Le studio Moonbot s’était déjà illustré avec une application iPad très remarquée, nominée pour les oscars (enfin, le court film qui a servi de matériau de base) : Les Fantastiques livres volants de Moris Lessmore. Or, en faisant quelques recherches pour nourrir ma synthèse du Digital Book World 2012, suis tombé sur leur nouvelle création : Numberlys (iPhone/iPad/Site). L’histoire est simple : elle traite de la création de l’alphabet, dans un monde (celui de Métropolis de Fritz Lang) où il n’y a que des nombres (voir le billet de DeclicKids, plus détaillé).

C’est du Pixar tout craché (trouvailles poétiques, clins de l’oeil cinématographiques, quotidienneté dépoussiérée, etc.). Et ça n’a rien d’étonnant puisque ce sont des anciens du studio qui sont aux manettes de Moonbot. Ce qui revient à dire que l’application est très soignée et bien écrite, autant qu’un petit film de Pixar ou qu’une nouvelle (dont le propre est d’offrir une condensation des techniques et moyens narratifs), et qu’elle exploite – jusqu’aux paramètres de réglages – tous les outils à sa disposition pour narrer.

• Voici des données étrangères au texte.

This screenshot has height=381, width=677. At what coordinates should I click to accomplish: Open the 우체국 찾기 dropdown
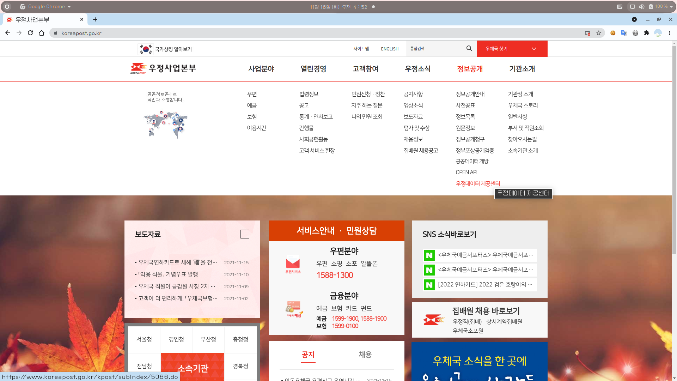pyautogui.click(x=512, y=49)
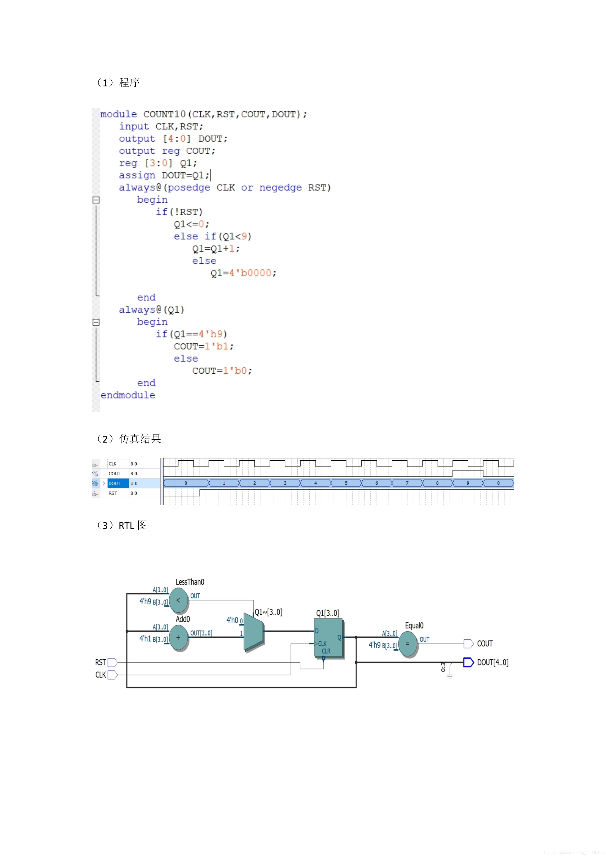Select the Add0 adder node in RTL diagram
This screenshot has width=606, height=857.
tap(178, 638)
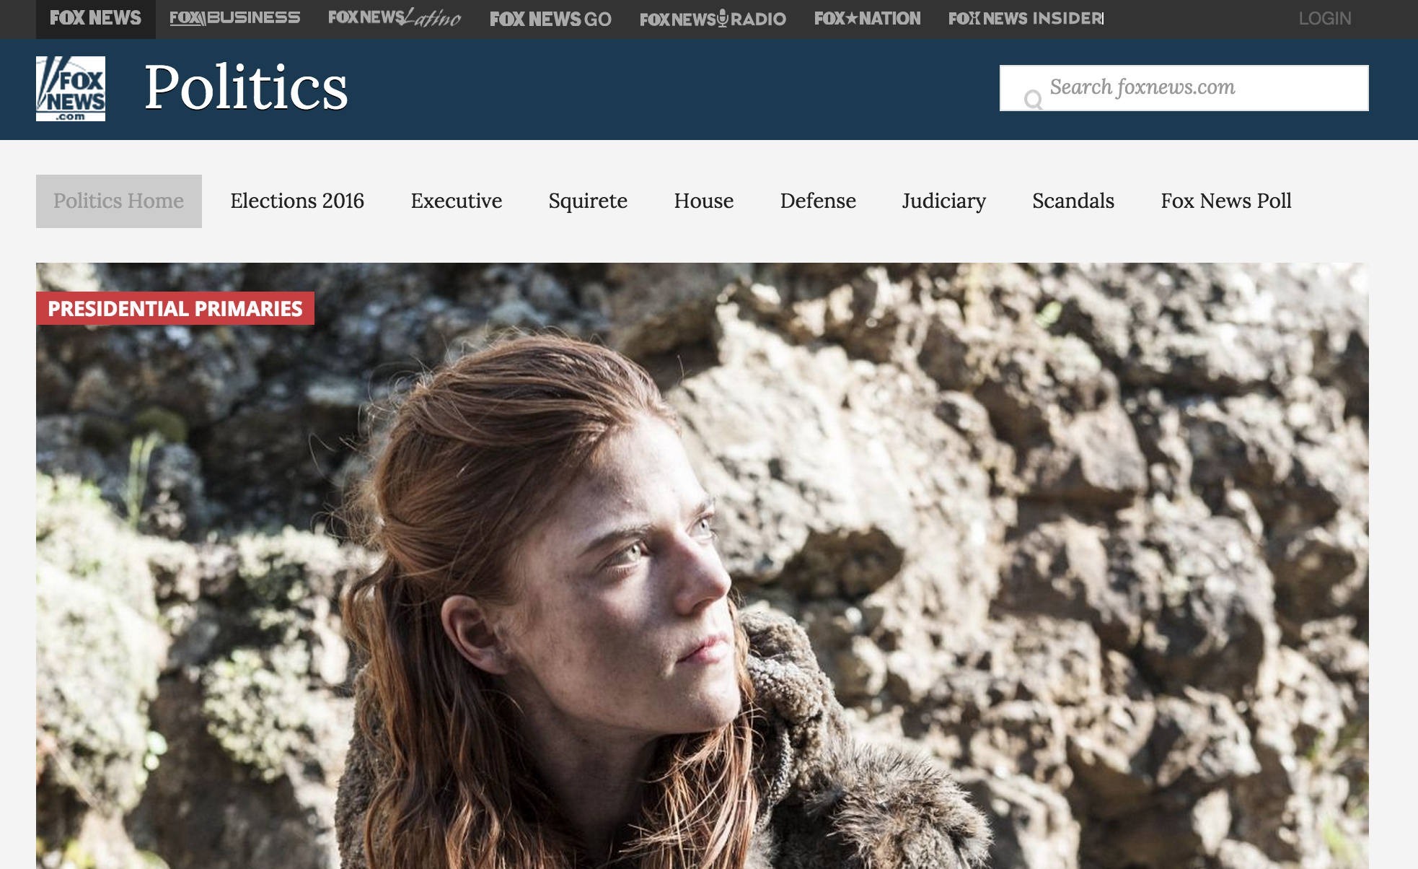
Task: Open Fox Nation logo link
Action: click(x=867, y=19)
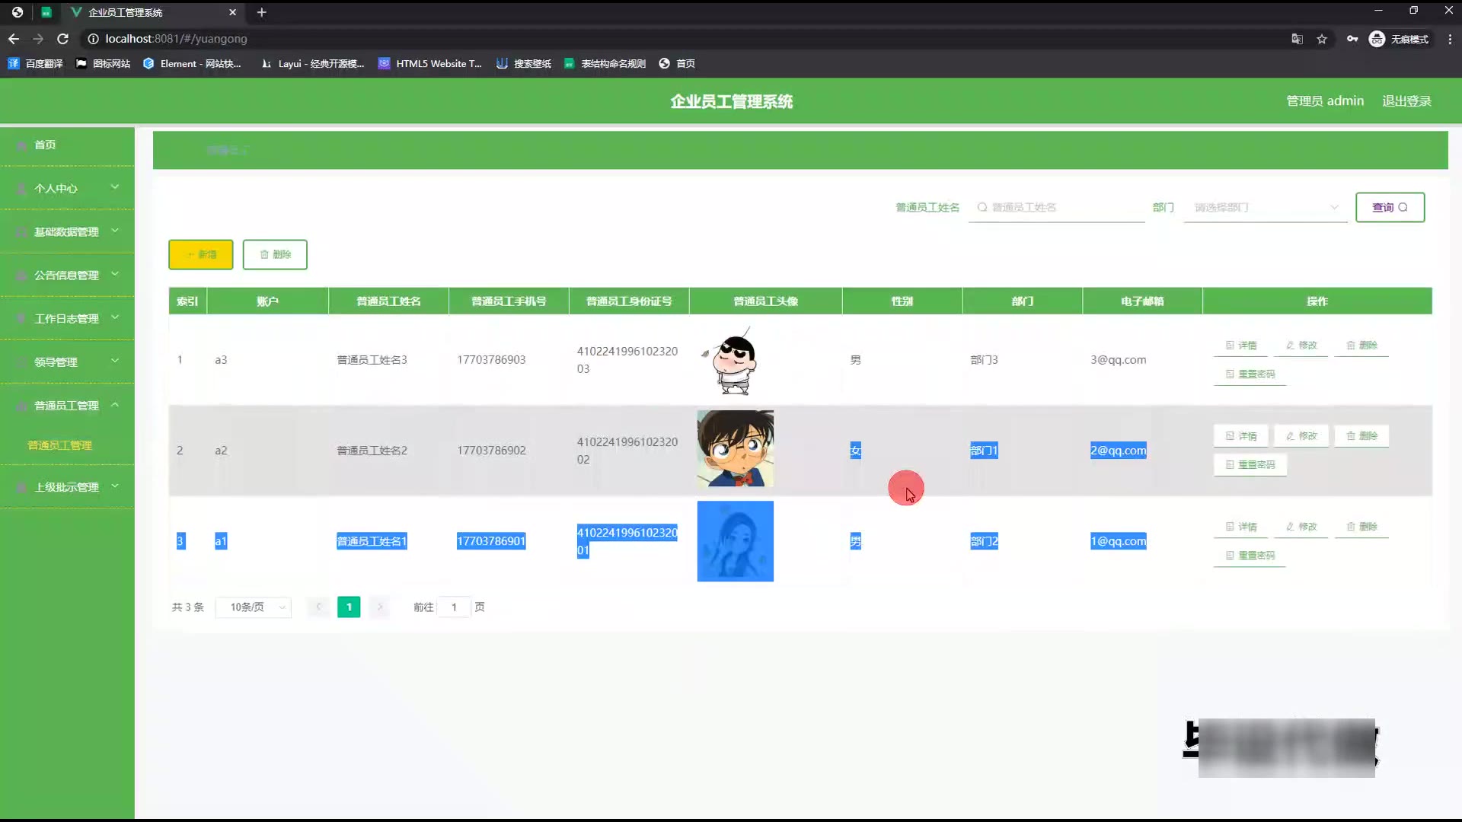1462x822 pixels.
Task: Open the 部门 filter dropdown
Action: tap(1265, 207)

Numberlys moonbot application livre enrichi enhanced ebook Lorigine (fantaisiste) de lalphabet : lapplication Numberlys du studio Moonbot

Les fonctions d’implication cognitive et corporelle (je préfère encore cette expression à « interactivité » dont je n’ai jamais tout à fait compris le sens) se présentent comme de petits jeux dans lesquels le spectateur peut à son tour refaire le parcours créatif des personnages selon des parcours (évidemment) définis :

L’application hérite ou reproduit par circulation, comme dans toute époque de transition (la création ex nihilo n’existe pas… à part chez les Dieux :-), de technologies de navigation (boutons arrière/avant) qu’on rencontre fréquemment dans les applications de lecture numérique (celle du Kindle, entre autres).

Or, comme les scènes sont construites séparément puis reliées entre elles, de manière à autoriser les arrêts nécessaires à l’implication du spectateur, elles produisent à la longue un effet de lassitude (au bout de la lettre F, on a compris qu’on devrait-corvée, à la manière des personnages, construire et participer à la naissance de chaque lettre…), quand on voudrait pouvoir suivre de bout en bout ce film d’animation sans que notre présence (celle du joueur), à travers la sacro-sainte « interaction », ne soit aussi clairement inscrite…

Paradoxe, en effet : alors que le déroulement « naturel » de la lecture est inscrit dans la narration (il faut par exemple pouvoir appuyer sur un bouton pour la suivre) sans que, par conséquent, l’attention du lecteur soit sollicitée par un ensemble de fonctions périphériques, qui ne seraient pas directement rattachées à cette lecture, de véritables modes d’emploi nous expliquent comment assurer ce déroulement. Or, j’ai toujours eu tendance à me méfier des applications qui me disaient comment les utiliser…c’est qu’elles ne s’inscrivent pas suffisamment dans l’environnement domestiqué par le lecteur (soit les gestes de lecture sur iPad).

Moonbot Numberlys Lorigine (fantaisiste) de lalphabet : lapplication Numberlys du studio Moonbot

Que ces créations nous oublient donc un peu, qu’on arrête de vouloir absolument, sans réflexion préalable sur les objectifs et le public visé, nous inscrire dans un espace qui, de fait, nous est dédié, qu’on écrive à partir de nous mais un peu plus sans nous, faute de quoi l’on persistera à créer des applications dont l’instabilité générique n’est évidemment pas en cause (mi-film, mi-jeu, mi-livre)  - c’est ce que j’ai toujours préféré : ne pas savoir à quoi j’avais affaire – mais dont la place trop mesurée donnée à chaque partie fragilise l’ensemble.